Expected impact of falling house prices
As real estate is an important industry that has been driving the Chinese economy, falling house prices are expected to have a significant impact not only on the real economy, but also on the monetary and fiscal aspects of the Chinese economy (Table 2).
|Ratio to GDP (%)|
|Real estate development investment||8,601.3||15.1|
|Sales amount of real estate||8,142.9||14.3|
|Transfer of land||4,125.0||7.3|
|Tax revenues related to real estate||Approx. 2,000.0||Approx. 3.5|
|Real estate loans of financial institutions||14,610.0||25.7|
|Housing loans to individuals||9,800.0||17.2|
|Total fiscal revenue in China (including revenues of government-controlled funds)||18,138.2||31.9|
|Total loans of financial institutions||71,900.0||126.4|
|Source: Compiled by the author based on the data from the National Bureau of Statistics of China, the Ministry of Finance, and the People's Bank of China|
First, in terms of the real economy, real estate development investment in 2013 stood at 8.6 trillion yuan, equivalent to 15.1% of the gross domestic product (GDP). If the real estate market weakens, real estate development investment will not grow as strongly as it did in the past. This will not only lower GDP growth directly, but also put a damper on the economy through declining demand in related industries such as steel, consumer electronics, and furniture.

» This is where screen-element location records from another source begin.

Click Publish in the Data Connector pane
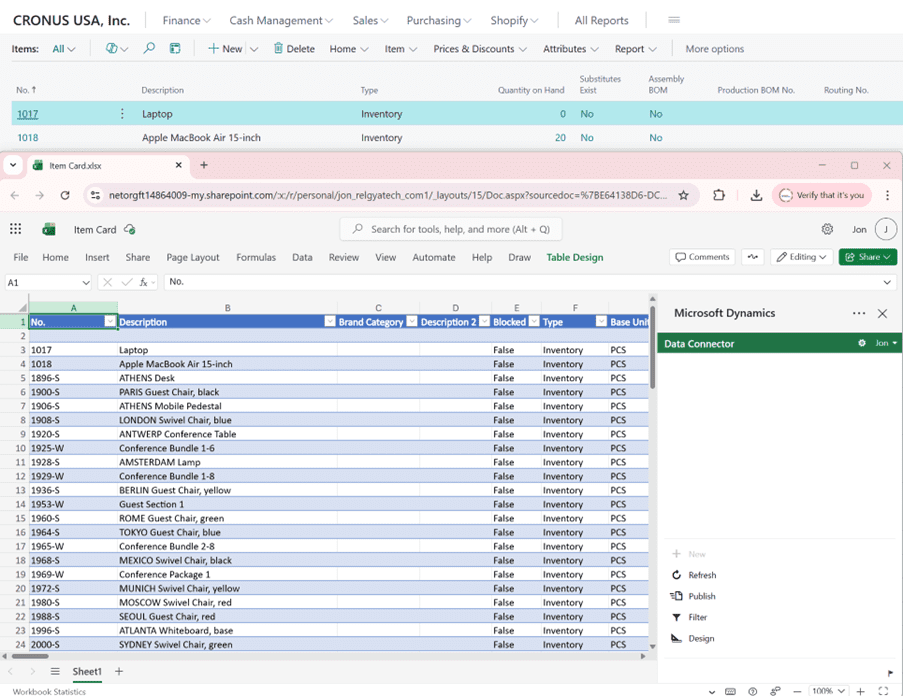This screenshot has width=903, height=696. pyautogui.click(x=701, y=596)
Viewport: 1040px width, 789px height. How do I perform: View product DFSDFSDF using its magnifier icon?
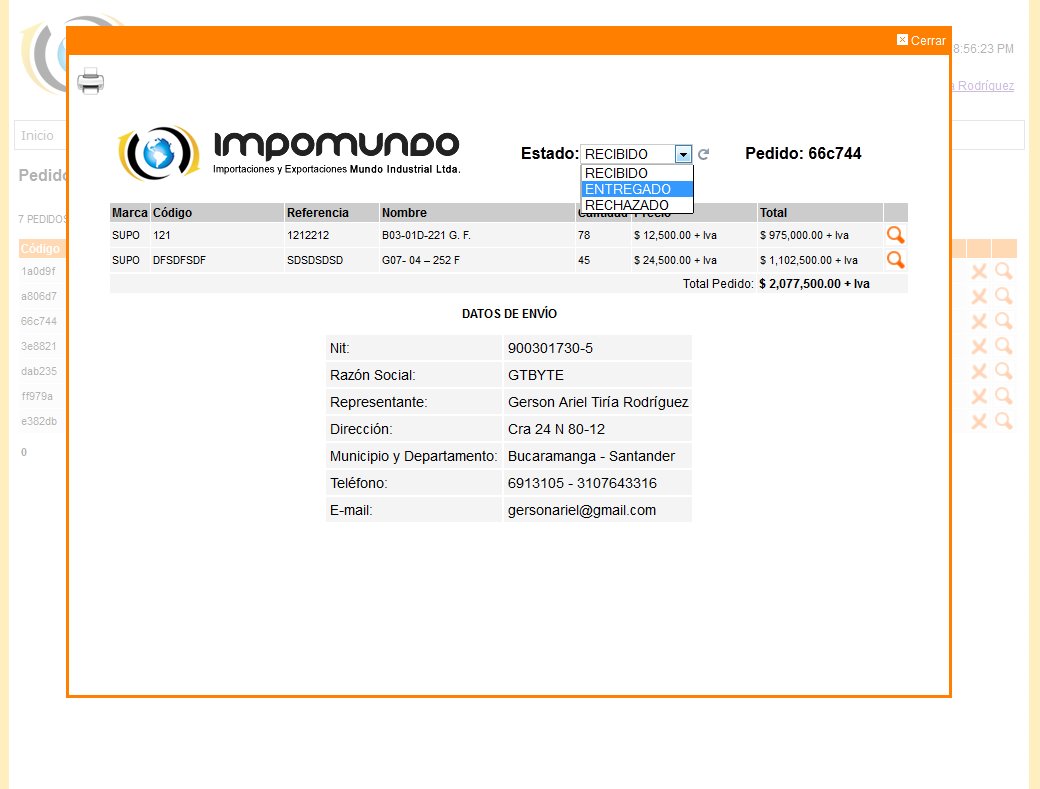895,260
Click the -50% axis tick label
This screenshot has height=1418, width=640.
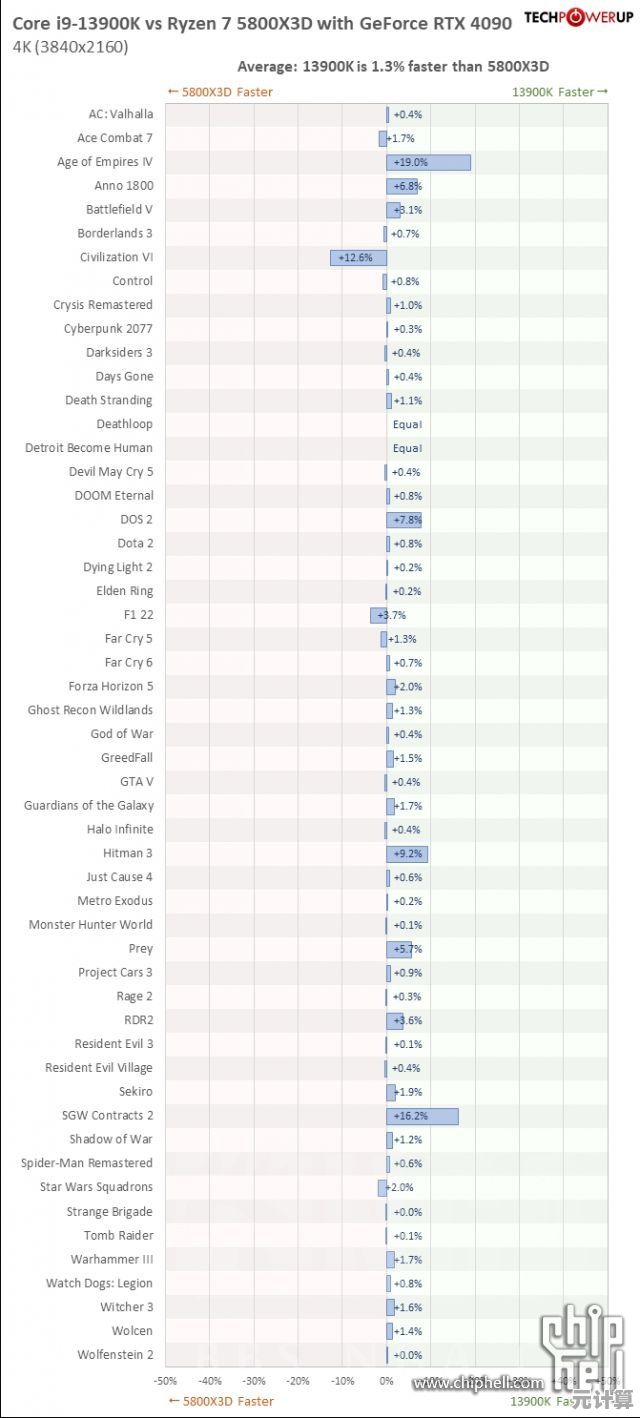[165, 1381]
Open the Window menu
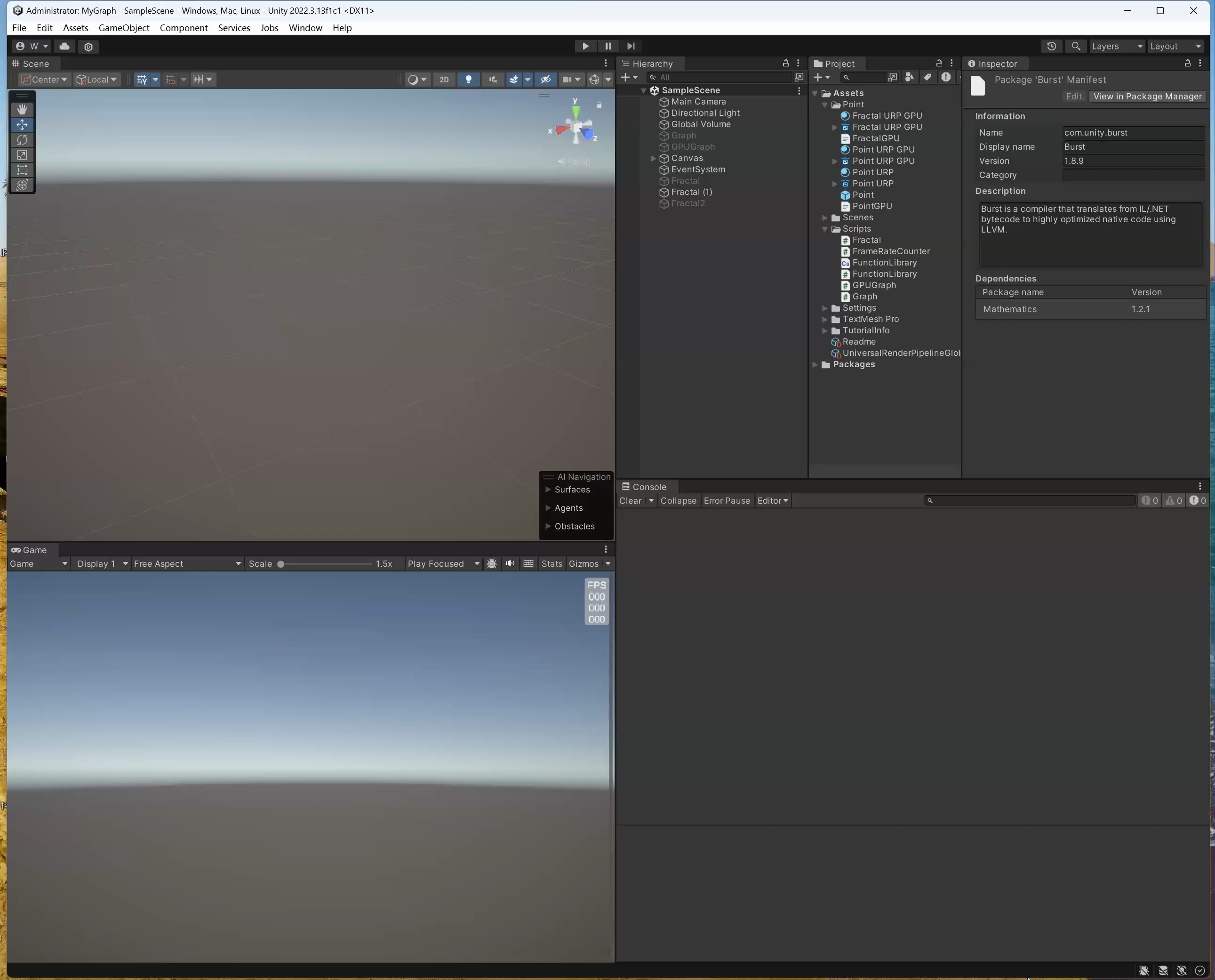This screenshot has width=1215, height=980. [x=305, y=28]
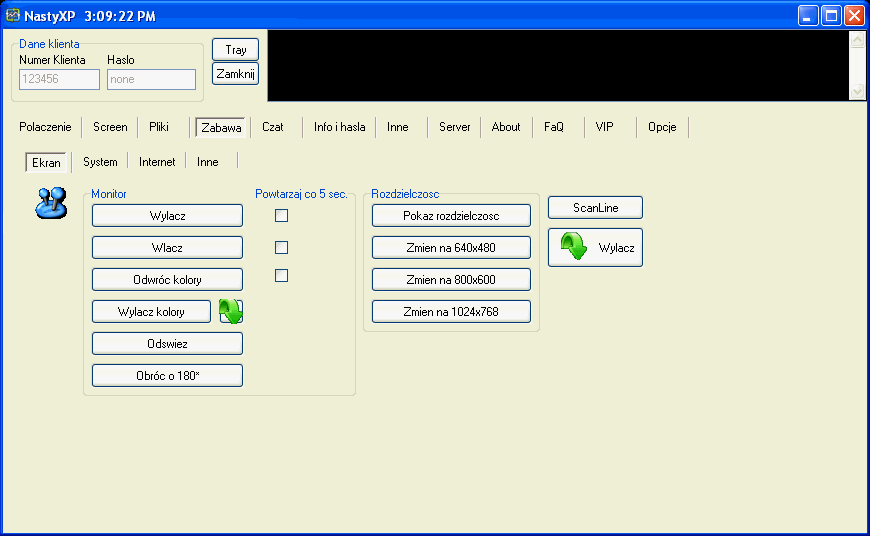
Task: Click Zmien na 1024x768 button
Action: (x=451, y=311)
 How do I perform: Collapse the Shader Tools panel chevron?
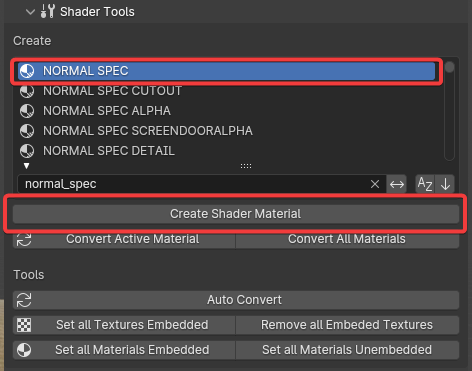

Real estate-related loans of financial institutions at the end of 2013 reached 14.6 trillion yuan (20.3% of the total loan of 71.9 trillion yen). Including loans via shadow banking products such as wealth management products and trust products, the size of funds flowing into the real estate market would be even larger. There has been growing concern that if house prices fall, an enormous volume of non-performing loans will arise from bank loans to the real estate industry. However, as a result of restrictions imposed on housing loans in recent years, such as the hike in the down payment ratio, this concern looks unwarranted, and, although defaults on shadow banking products may increase from now on, the direct impact on banks is expected to be limited.
In addition, revenues from the transfer of land for local governments amounted to 4.1 trillion yuan in 2013. When real estate-related tax revenues amounting to approximately two trillion yuan are also taken into consideration, it is estimated that about one-third of fiscal revenues in China rely on land. If real estate prices collapse, government revenues could drop sharply. As a result, public spending, particularly on infrastructure, will be reduced.
There are fears that if the housing bubble bursts, China will follow the same fate as Japan, which suffered the "two lost decades" from the 1990s. However, unlike Japan, which was already a mature, advanced economy at the time when the bubble burst, China, which is still a developing county, should be able to achieve economic growth of 6%-7% if it makes use of its latecomer advantage. The expected advance of urbanization in particular will be a driving force to support real estate investment as well as economic growth. As such, although an economic slowdown will be unavoidable in the short term if the housing bubble bursts, the Chinese economy should be able to avoid a long-term slump.
The original text in Japanese was posted on June 4, 2014. Data have been updated to reflect the latest information.